In my country leaving a child home alone, is not like the movie (Home alone), it's a natural, normal way of living, and when they leave an adult to take care of us, we wonder, "why?, she can't take care of herself?".
            
                  When I was in fifth grade; about 9 or 10 years of age, may Dad got a job as a furniture sales person in a city that it was about three and a half hours away from home, and he had to be in at a specific time in the morning, so He had to design a plan, create a strategy where my brother and I were taken care of. and what he did was travel over there, taking my older brother (by then he already had finished elementary school) with him, and I was staying home alone for the whole week!! that was so cool!! He (my Dad) used to give me money to cover the whole week, meaning my food, my bus rides to school and some extras.
                  Well, everything went well for a few weeks, or months I don't really remember, but it got to the point where I was spending more money than I was supposed to, so I was kind of starving for some days, because some times by Wednesday , or Thursday I was already out of money, but, then I started using my abilities, self efficient, and rough!,    
                  Some time ago, before any of this took place, my Dad  had bought a shoe shine kit for us, because he didn't like the idea of his kids having to wear dirty shoes, and considering that He didn't have much time to check on us, (because he was always working) we had to create a habit of using that kit, and we did.
                I remember going with my sister to the market, and watching all those kids that used to get around her asking if  she need it help with the basket (the groceries bag), and they all wanted to do it for a small tip that was new to me, I never had to ask any stranger for money.

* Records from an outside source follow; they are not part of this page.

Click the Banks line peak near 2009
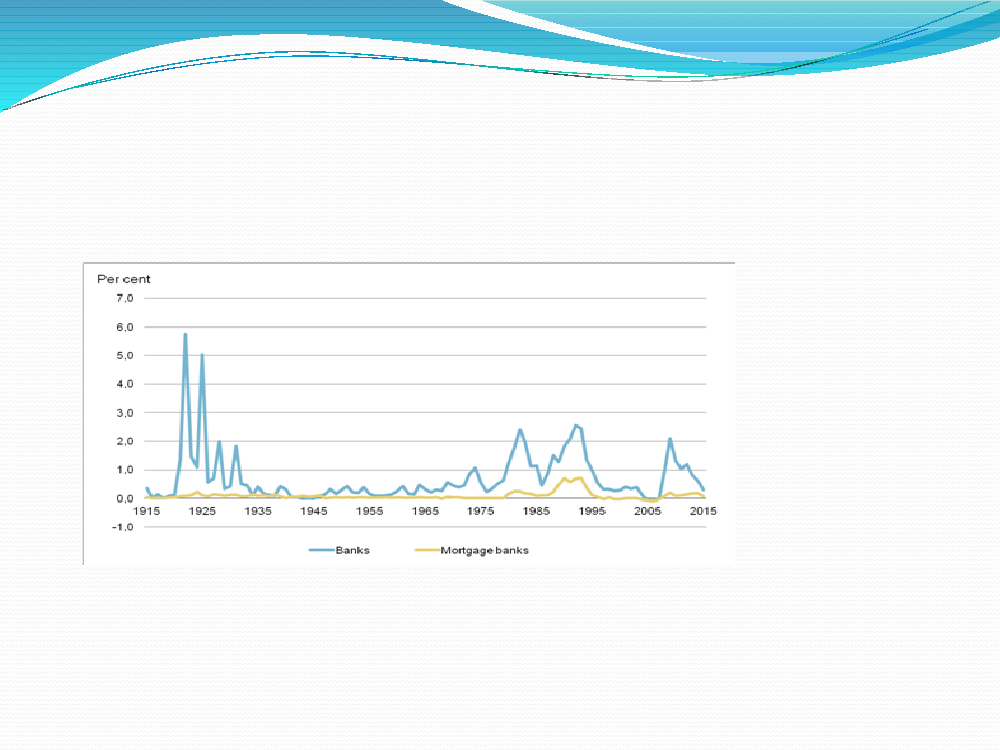The width and height of the screenshot is (1000, 750). coord(670,439)
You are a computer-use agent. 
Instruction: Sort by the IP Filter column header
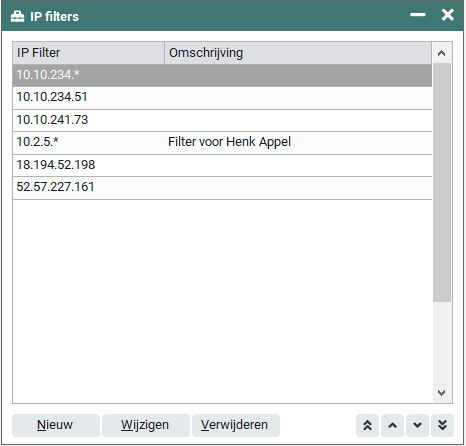click(x=88, y=53)
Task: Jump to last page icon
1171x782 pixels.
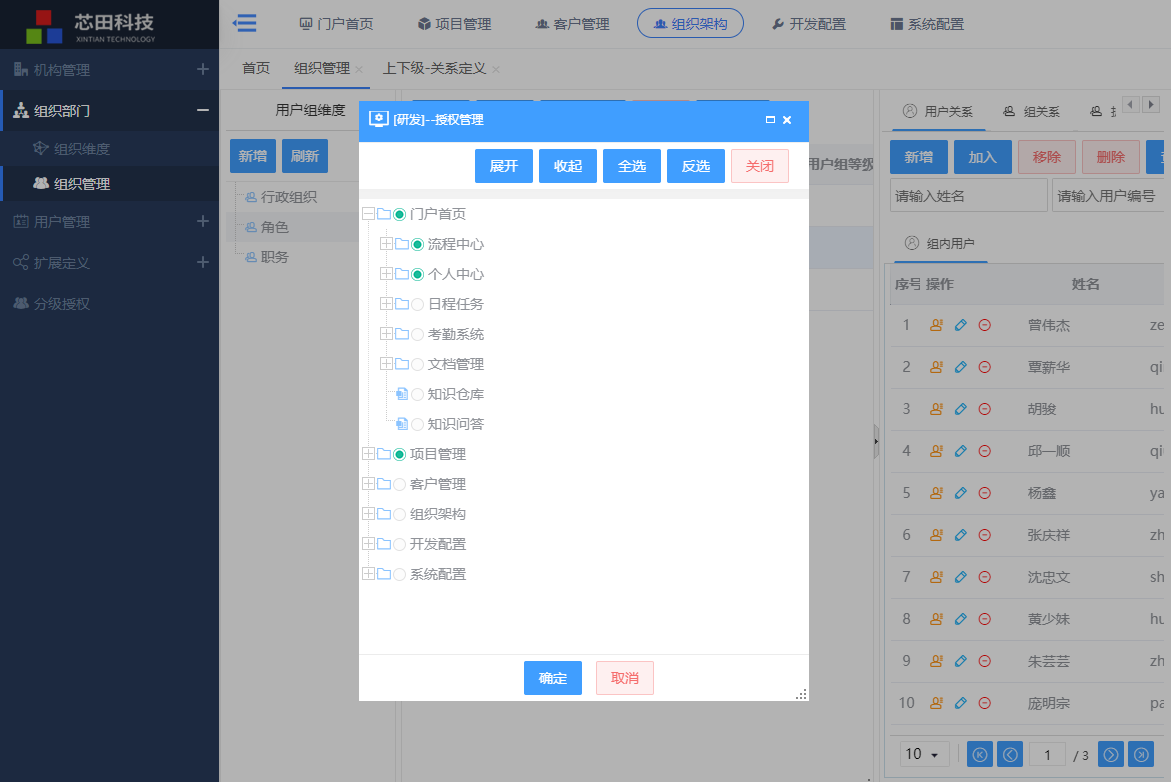Action: click(1140, 754)
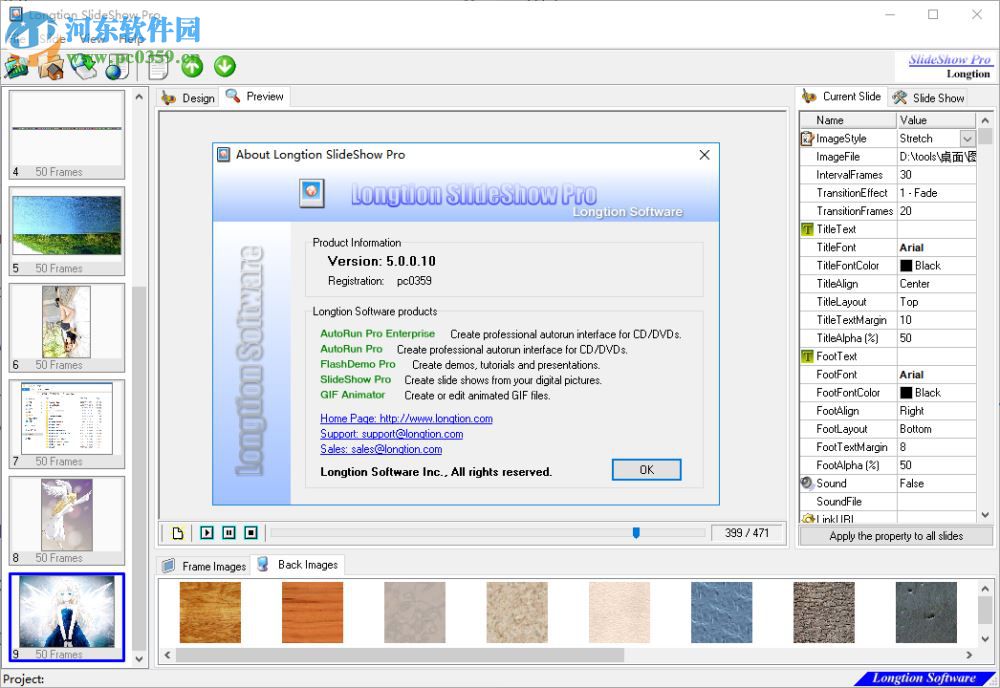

                After that intermission, on the last two paragraphs, getting back to my story, to make extra money that would keep me safe for the rest of the week I started giving a better use to my shoe shine kit, and to that experience that I had with my sister in the market.  First I tried the market thing, I went to the market, and just like a saw those kids to do, I started going around asking the ladies if they wanted me to help them with the basket  (read back up to find the meaning of basket),  needless to say that with my Charming personality and my educated way of asking them, I had total success! I made good money the first days, so, I had solved my "financial" situation, but like I said somewhere before,  "nothing last for ever",  One of those days, when I just started "working" in the market, there was about 10 kids surrounding me, and one of them a kid not older than 10 years old  (the leader maybe) told me "you had been taking business away from us, this is our territory, if you don't leave right now we are going to kick your ass!!"  ( I don't think that he said  "ass"  but, it looks better in the writing part) and me, being enemy of the violence  (that, and they were too many, more than I could take at that moment)  just left the market alone.
                Then taking the market option out, I started using the shoe shining kit that my Dad got for us, and I started going around in the same area of the market  (just in the out side areas)  doing my shoe shinning thing, and again, money came to me naturally, of course I have to work for it, but I kind of got derailed when I started making money, meaning, I kind of put my education a little bit aside, I was getting too comfortable, and then some day walking on the street I came across to this guy that used to have a shoe shine station, with 3 chairs on it, and he offered me a job, he told me what he could offered me and after that,  I guess that was my second job, after the one selling jello time.
                As you can see, being home alone is not just about been scared of some burglars trying to break in your house, it's about making money too!!, I leave all of you for now, I'll be back with more later, for now eat healthy, stay out of trouble, and if you get in trouble, well, . . . . . . . . who cares?. over n' out.